[Opening RECORDED INFORMATION section]

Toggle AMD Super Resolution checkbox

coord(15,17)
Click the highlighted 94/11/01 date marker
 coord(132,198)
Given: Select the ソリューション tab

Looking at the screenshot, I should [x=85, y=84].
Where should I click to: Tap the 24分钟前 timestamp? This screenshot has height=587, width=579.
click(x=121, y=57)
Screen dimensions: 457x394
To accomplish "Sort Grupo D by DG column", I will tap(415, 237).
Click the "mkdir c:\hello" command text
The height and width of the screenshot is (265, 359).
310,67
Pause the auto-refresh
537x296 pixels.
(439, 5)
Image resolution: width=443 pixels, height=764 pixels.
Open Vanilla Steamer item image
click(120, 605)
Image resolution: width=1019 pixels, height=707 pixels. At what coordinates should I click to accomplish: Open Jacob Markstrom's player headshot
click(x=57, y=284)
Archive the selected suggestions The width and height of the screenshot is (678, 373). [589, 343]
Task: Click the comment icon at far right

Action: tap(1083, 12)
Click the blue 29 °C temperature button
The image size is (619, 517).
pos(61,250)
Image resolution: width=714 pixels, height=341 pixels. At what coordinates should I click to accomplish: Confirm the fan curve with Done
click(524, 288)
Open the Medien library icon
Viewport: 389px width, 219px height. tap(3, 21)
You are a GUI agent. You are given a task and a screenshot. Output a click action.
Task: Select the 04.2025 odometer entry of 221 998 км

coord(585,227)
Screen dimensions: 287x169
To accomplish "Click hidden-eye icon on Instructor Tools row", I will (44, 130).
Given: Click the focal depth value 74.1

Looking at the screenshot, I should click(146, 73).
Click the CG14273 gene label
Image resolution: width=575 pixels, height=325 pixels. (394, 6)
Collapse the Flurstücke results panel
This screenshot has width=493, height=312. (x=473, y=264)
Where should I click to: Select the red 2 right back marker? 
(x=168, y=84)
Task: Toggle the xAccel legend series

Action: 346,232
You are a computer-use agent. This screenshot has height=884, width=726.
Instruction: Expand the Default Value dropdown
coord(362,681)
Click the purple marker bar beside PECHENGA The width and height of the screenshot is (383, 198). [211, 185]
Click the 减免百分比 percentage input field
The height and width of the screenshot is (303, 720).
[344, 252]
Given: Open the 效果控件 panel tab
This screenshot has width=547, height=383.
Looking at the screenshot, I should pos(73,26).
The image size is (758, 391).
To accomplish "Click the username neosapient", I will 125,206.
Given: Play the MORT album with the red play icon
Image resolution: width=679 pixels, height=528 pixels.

[Closing RECORDED INFORMATION section]

### YOUR ASSIGNMENT
Using the records above, count every line that includes the word "agent", and state the number only.

### RESPONSE
2